Optimization and optimizers...

Really?

I would say 5E reaches far above that.

Assuming you put your highest stat as your primary, and increase that from time to time, D&D's worst combination of race/class/subclass is probably like, a 5.5/10 where the best is probably a 10/10 (excluding multiclassing for now). And that's abnormal. If you only include likely/PHB races/classes/subclasses it's more like between 6.5/10 and 10/10, or even 7/10 and 10/10 if you're being generous.

And I don't even like 5E all that much. I preferred 4E, but it was nowhere near as balanced, even with constant balance updates. Worst was easily 3.XE, where you could make a totally legit sensible lore-appropriate, right stats in right place character and they'd be like 2/10 on a good day, and someone else could do the same, and be like 10/10 easy by comparison or like 12/10 if PrCs got involved.

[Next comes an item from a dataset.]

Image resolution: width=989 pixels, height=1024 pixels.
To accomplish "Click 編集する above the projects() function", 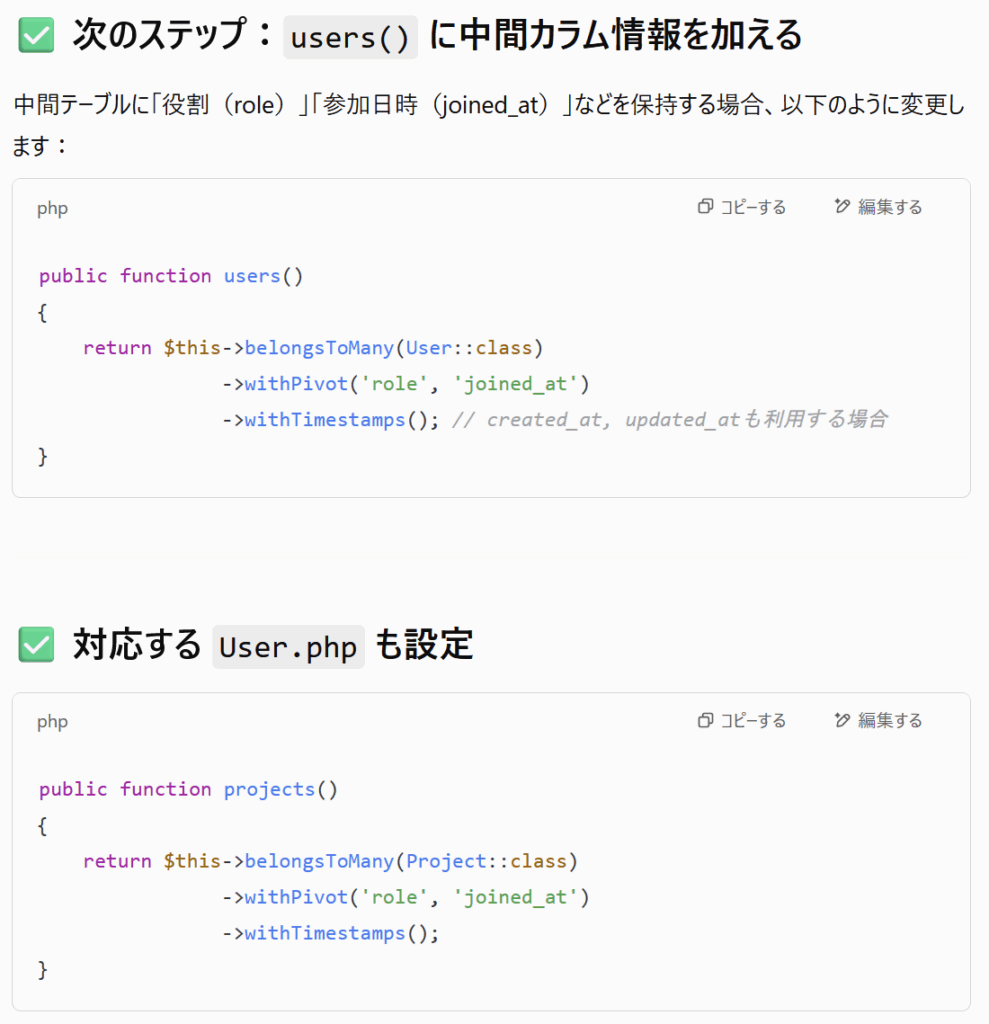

I mean, you're necessarily making a relative comparison by talking about "poorly balanced", so what's your point of reference? I'd say "mainstream traditional RPGs over the last 30 years" is mine, and by that reference point, D&D 5E is one of the most balanced RPGs on the market, and thus cannot, for me, be defined as "poorly balanced".

If, however, I was comparing D&D to like, big, successful MMORPGs, D&D would not be particularly well-balanced, sure. But that seems to a questionable comparison to me.
Well, I was responding to someone talking about poor balance in what, I think at least at the time, was a reference to 5e. I agree that 5e is the most balanced version of D&D. Especially the 2024 version. That's a really low bar, and one it doesn't clear by a lot, but I definitely think it's true.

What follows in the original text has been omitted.